- [What to do]:
Quote the passage about the 1992 Mets and Emmy Night word for word, from "Anyway, on this" up to and including "them at all.".

- [Passage shown]:
------------------------------------------------------------------------

The memories of the 1992 Mets season are ones best forgotten. That year is a story of bad, ill-timed decisions with no sense of logic, history, or appropriate behavior.

I'm not even talking about the squad itself. I'm referencing what that took place in the Simon residence on August 30, 1992. The Mets were playing the Reds that evening on "Sunday Night Baseball." The Flushing 9 were a hot team at the moment, having won six straight, though they were languishing at an ugly 60-67, while the Reds were in second place, five games back of the lead in the NL West.

My dad tends to lose patience when his teams are sub .500 and facing a double-digit deficit after the All-Star Break and since he has been watching baseball for 50+ years, I guess that's understandable. August 30 wasn't just any night. It was the night of the Emmy Awards, those given to the best television performers of the day. I was reminded of this because this year's Emmys are being awarded on Sunday night.

Emmy Night and Academy Awards Eve have been a really big deal in the Simon household ever since my sister, Lisa, hit adolescence (she was 11 then. I was 17). She's carving out her own career in the entertainment field as a production assistant for both television shows and movie productions and has had an interest in doing so ever since I told her that I thought she'd make a good director(she was very bossy). My family has a history of enjoying its fair share of tv programs, movies, theatricial productions and concerts, though my interest in the latter two is pretty minimal by comparison.

Anyway, on this night, the Emmys won out by a 3-1 vote and if I recall correctly, I decided that if I couldn't watch the Mets in the living room, I wouldn't watch them at all.

The 44th Annual Emmys was not a particularly exciting production, so there was the occasional flippage of channels during commercial breaks. This was not a particularly good night for the Mets, who after scoring once in the opening inning, could do nothing against Reds starter Tim Belcher, a pitcher who haunted them in the NLCS four years prior. A two-run double by Glenn Braggs against Mets starter Sid Fernandez gave the Reds the lead and Cincinnati tacked on an insurance tally in the sixth inning.

The most significant thing to happen in the first two hours of the Emmys was that Richard Dysart won for Outstanding Supporting Actor in a Dramatic Series for his work on L.A. Law, a show my family watched with interest on Thursdays at 10pm. Other winners in supporting roles included Laurie Metcalf (Roseanne), Valerie Mahaffey (Northern Exposure), and Michael Jeter (Evening Shade).

The star of the baseball show taking place at Shea Stadium was Belcher. After allowing one run and three hits in the eighth inning, Belcher allowed nothing more. He retired 23 consecutive hitters, setting the side down in order from the second through eighth innings. It was a performance of a similar ilk to that which Bobby Jones would have on that same mound in the playoffs eight years later.

------------------------------------------------------------------------

- [Raw data]:

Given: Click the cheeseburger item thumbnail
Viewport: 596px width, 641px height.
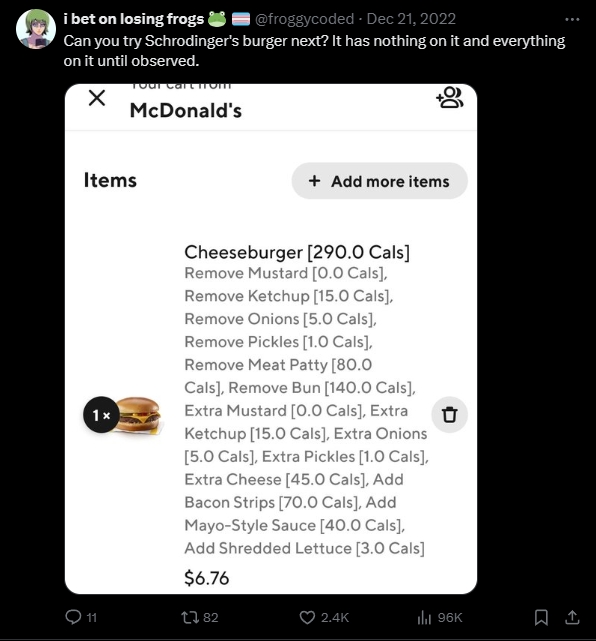Looking at the screenshot, I should 138,415.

------------------------------------------------------------------------

- [The result]:
Anyway, on this night, the Emmys won out by a 3-1 vote and if I recall correctly, I decided that if I couldn't watch the Mets in the living room, I wouldn't watch them at all.